Related Prior Regulations, Safety Communications, and other Supporting Documents

• There are no safety communications from FDA on this topic.
• Risks Associated with Use of Ipecac Syrup as OTC Poison Treatment was listed in both the 2022 Annual Forecast and the 2023 Annual Forecast. No data has been requested.

Regulatory Background and History

March 21, 1975 (40 FR 12902) Establishment of Monographs for OTC Laxative, Antidiarrheal, Emetic and Antiemetic Products (Panel Report or ANPR).

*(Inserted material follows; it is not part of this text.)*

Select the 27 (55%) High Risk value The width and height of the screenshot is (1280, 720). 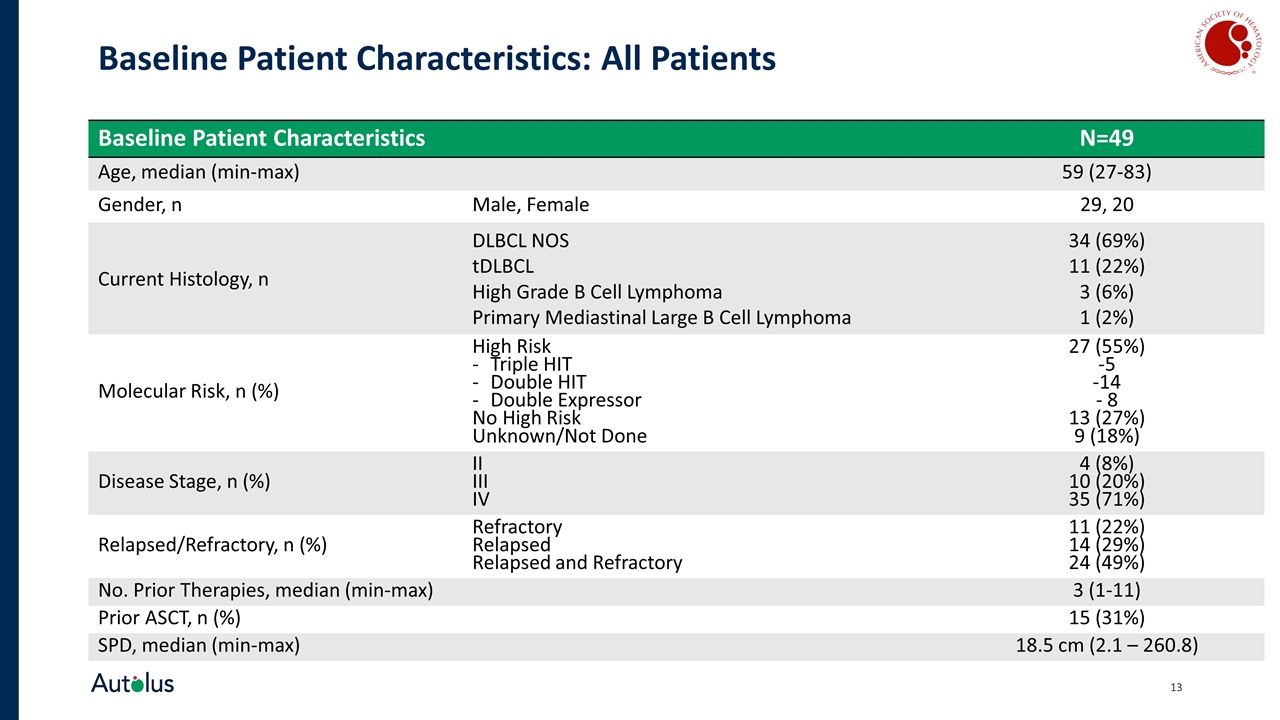tap(1106, 347)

September 5, 1978 (43 FR 39544) Tentative Final Order (TFM) for Emetic Drug Products for Over-the-Counter Human Use

March 21, 1980 (45 FR 18398) Acceptance of Data and Information into the Administrative Record

• In this notice, FDA reopened the administrative record for OTC laxative, antidiarrheal, emetic, and anti-emetic drug products.

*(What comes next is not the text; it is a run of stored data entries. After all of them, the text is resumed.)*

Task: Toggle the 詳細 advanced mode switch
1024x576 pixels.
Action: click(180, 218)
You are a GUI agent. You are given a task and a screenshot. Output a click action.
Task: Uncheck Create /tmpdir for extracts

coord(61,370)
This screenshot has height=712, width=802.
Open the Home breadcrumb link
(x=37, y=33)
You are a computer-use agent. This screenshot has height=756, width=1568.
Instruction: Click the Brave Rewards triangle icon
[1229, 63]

January 5, 1982 (47 FR 444) Establishment of a Monograph for OTC Human Use for the Treatment of Acute Toxic Ingestion.

• This rulemaking contains the recommendations of the Advisory Review Panel on OTC Miscellaneous Internal Drug Products (MI Panel). The MI Panel classified ipecac syrup and activated charcoal as safe and effective to treat acute toxic ingestion.

January 15, 1985 (50 FR 2244) Poison Treatment Drug Products for Over-the-Counter Human Use: Tentative Final Monograph (TFM)

• This rulemaking contains FDA's tentative conclusions and proposed labeling on OTC poison treatment drug products. Because of overlap between the Emetic TFM and the Acute Toxic Ingestion ANPR, the agency decided to combine both rulemakings and publish a single TFM for Poison Treatment Drug Products

June 12, 2003 NDAC Meeting on the Regulatory Status of Ipecac

• A NDAC meeting was held on June 12, 2003, and the focus of the meeting was to discuss the regulatory status of ipecac syrup and whether the ingredient should remain OTC or be reconsidered as a Rx product. The transcript of this meeting of this meeting is available here. Note that a FDA ODS safety review was provided to the committee. The committee voted 10 "Yes” and 0 “No” on whether there is a safety concern with the OTC availability of this product.

October 14, 2022 FDA published the Deemed Final Monograph Titled Poison Treatment Drug Products for OTC Human Use (M012).

Expected Outcome

Due to reports of morbidity and mortality from inappropriate use and declining use for gastric emptying, CHPA is unclear on whether ipecac will remain on the market as an OTC drug product. FDA will not provide additional information on why this ingredient was added to the FDA OTC annual forecast.